William Fulton

Personal information
- Full name: William Fulton
- Place of birth: Alva, Scotland
- Position(s): Inside left

Youth career
- Alva Albion Rovers

Senior career*
- Years: Team / Apps / (Gls)
- 1897: Preston North End / 0 / (0)
- 1898–1900: Sunderland / 26 / (3)
- 1900–1901: Bristol City / 25 / (8)
- 1901–1902: Derby County / 13 / (1)
- 1911–1925: Alloa Athletic / ?? / (??)

= William Fulton (footballer, fl. 1897–1925) =

Scottish footballer

William Fulton born in Alva, Scotland was a Scottish footballer who played as an inside left. He made 39 Football League appearances scoring 4 goals and 25 Southern League appearances scoring 8 goals in the years before the First World War.
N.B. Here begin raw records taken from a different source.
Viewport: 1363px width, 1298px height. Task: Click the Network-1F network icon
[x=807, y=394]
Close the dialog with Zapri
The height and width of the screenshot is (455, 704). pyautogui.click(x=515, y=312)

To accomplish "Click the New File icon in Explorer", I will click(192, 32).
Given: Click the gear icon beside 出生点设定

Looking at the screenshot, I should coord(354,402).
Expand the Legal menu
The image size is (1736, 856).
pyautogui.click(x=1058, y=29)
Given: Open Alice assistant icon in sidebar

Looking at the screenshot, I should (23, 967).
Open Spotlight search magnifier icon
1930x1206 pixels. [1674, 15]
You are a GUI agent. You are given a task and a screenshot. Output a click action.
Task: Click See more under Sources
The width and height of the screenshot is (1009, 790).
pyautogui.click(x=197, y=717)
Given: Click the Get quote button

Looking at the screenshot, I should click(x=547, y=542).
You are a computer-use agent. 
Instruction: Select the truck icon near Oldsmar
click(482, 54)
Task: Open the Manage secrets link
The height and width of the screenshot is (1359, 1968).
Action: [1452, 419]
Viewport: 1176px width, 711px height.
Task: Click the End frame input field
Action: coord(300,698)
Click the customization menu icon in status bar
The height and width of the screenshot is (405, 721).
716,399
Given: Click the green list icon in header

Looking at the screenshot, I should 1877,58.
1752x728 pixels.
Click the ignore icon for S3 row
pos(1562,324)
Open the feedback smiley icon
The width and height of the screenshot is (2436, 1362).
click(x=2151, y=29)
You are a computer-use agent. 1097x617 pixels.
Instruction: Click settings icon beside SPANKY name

Fulton also played for Alloa Athletic in Scotland.

==Career==
William Fulton played locally for Alva Albion Rovers and had a trial with Preston North End. After turning professional in 1898 Fulton played two seasons for Sunderland in Division One before moving south to play in the Southern League for Bristol City in 1900–01. This was his most prolific scoring period in England with 8 goals. Fulton returned to Division One football with Derby County for a single season before returning to Scotland in 1902 playing with Alloa Athletic in Scottish non league football as Alloa did not enter the Scottish League until 1921.